Il a été jugé, avant comme après l’entrée en vigueur de la loi de 2005 précitée, qu’à fin de mise en cause du débiteur dans l’instance en report, et à défaut de remise au greffe d’une requête conjointe et de présentation volontaire des parties constatées par la signature d’un procès-verbal, une assignation doit être délivrée au débiteur, ce qu’il appartient à la cour d’appel de vérifier (v. not. : Com. 15 nov. 2005, n° 04-13938 ; Com. 9 sept. 2020, n° 18-25447).

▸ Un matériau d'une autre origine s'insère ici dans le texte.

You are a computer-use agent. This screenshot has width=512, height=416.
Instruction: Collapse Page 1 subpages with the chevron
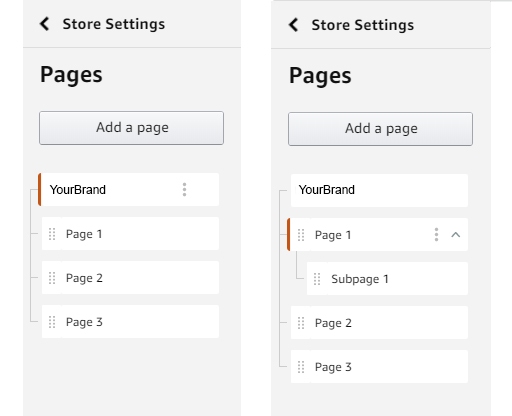(x=456, y=235)
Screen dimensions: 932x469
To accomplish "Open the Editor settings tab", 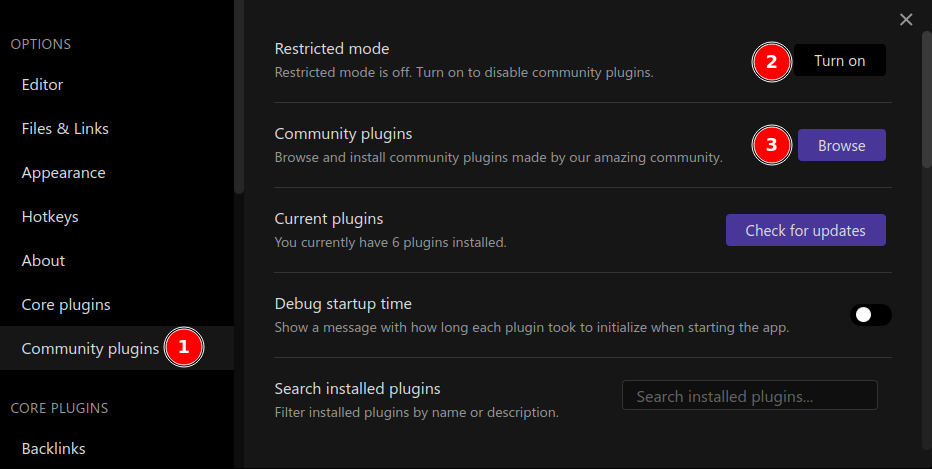I will pos(42,85).
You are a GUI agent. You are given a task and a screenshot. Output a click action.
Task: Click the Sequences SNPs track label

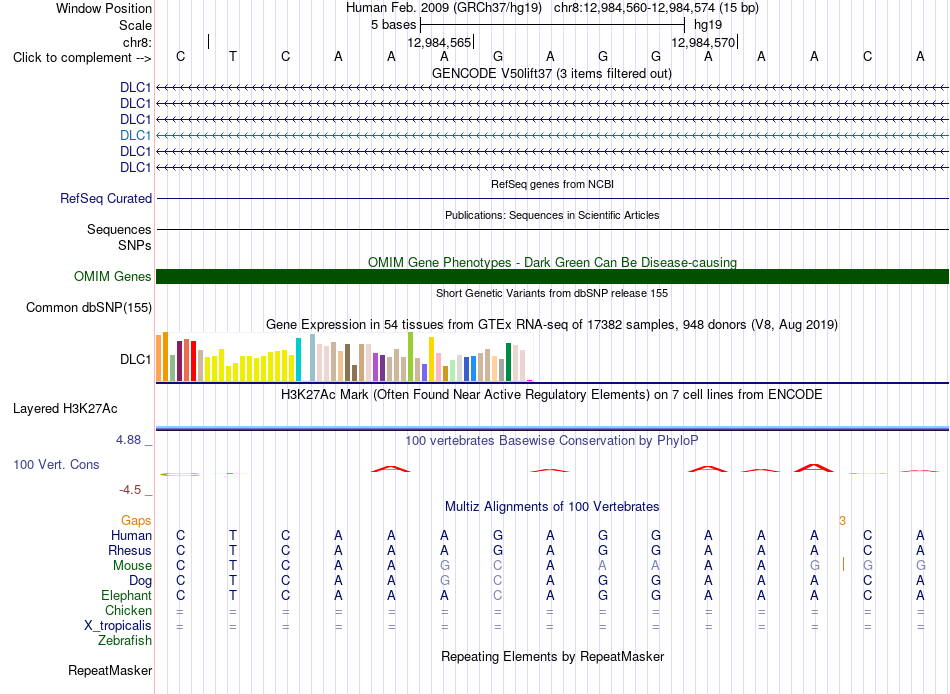coord(119,237)
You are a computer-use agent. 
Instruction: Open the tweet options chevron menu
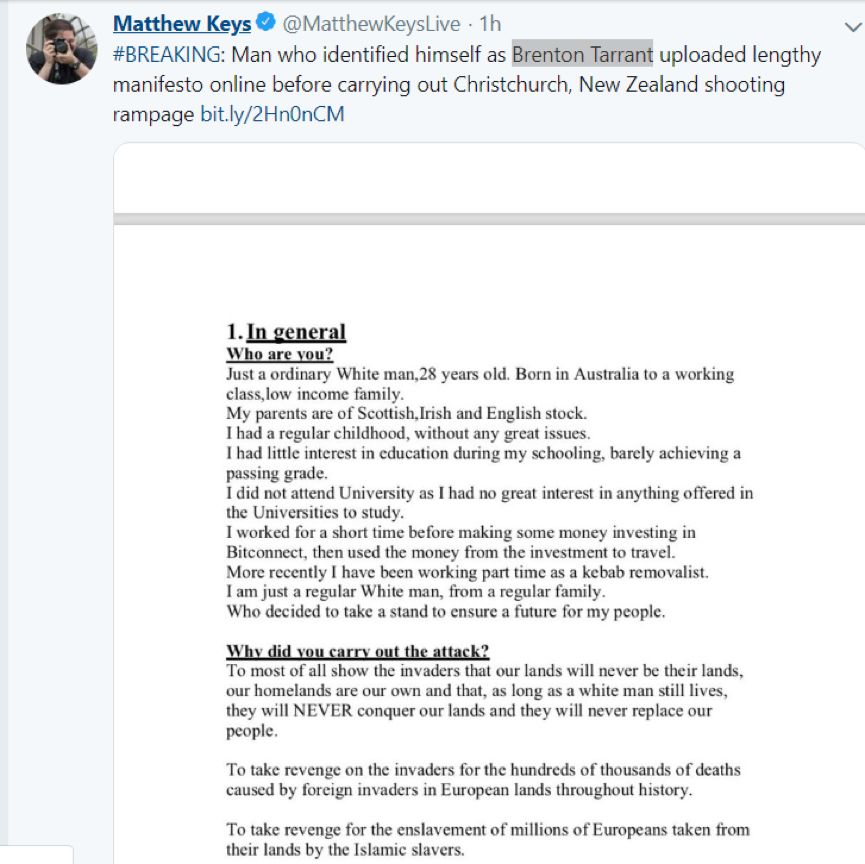pos(852,26)
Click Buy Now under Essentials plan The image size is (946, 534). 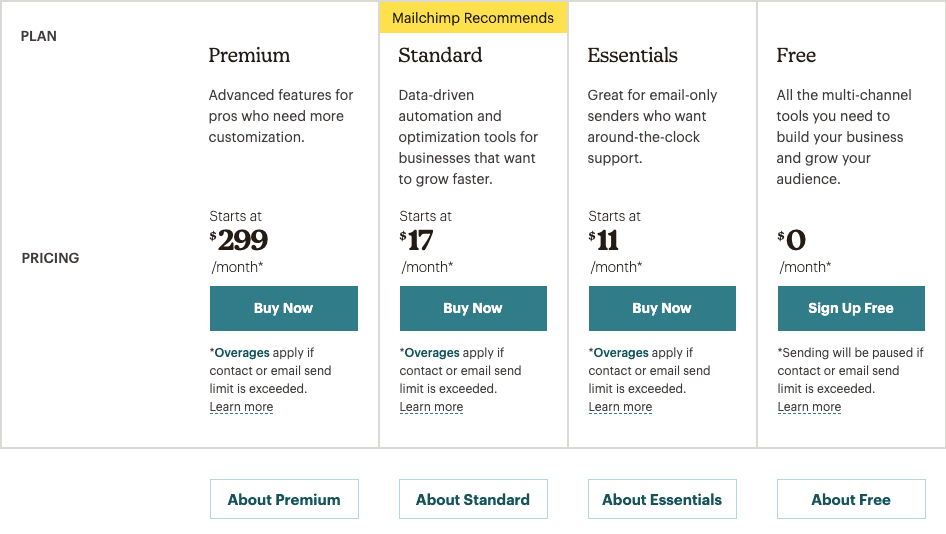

Dès lors, si le débiteur est une société, la demande en report doit être dirigée contre elle, en tant que titulaire du droit propre. Concrètement, l’assignation doit être délivrée à son dirigeant ès qualités (v. Com. 19 mai 2015, n° 14-14258). C’est pourquoi a été cassé, pour violation de l’article L. 631-8 précité, l’arrêt d’une cour d’appel qui avait statué sur la demande de report sans constater que la société débitrice avait été assignée puis intimée, quand il résultait du jugement comme de l’arrêt que seul son dirigeant a été cité à titre personnel (Com. 9 sept. 2020, précité).
Quant à la sanction encourue en l’absence de mise en cause régulière du débiteur dans l’action en report, la Cour de cassation a jugé, au visa des articles 123 du code de procédure civile et de l’ancien L. 621-7 du code de commerce, qu’il s’agit d’une irrégularité de la saisine du tribunal de commerce sanctionnée par une fin de non-recevoir qui peut être proposée en tout état de cause, et non par une nullité de l’assignation (V. Com. 21 mars 2006, n° 02-11464 ; Com. 22 mai 2007, n° 06-12174).
Cette solution est transposable sous l’empire de l’article L. 631-8, applicable en la cause, dès lors que ce texte est rédigé en termes similaires à ceux de l’article L. 621-7.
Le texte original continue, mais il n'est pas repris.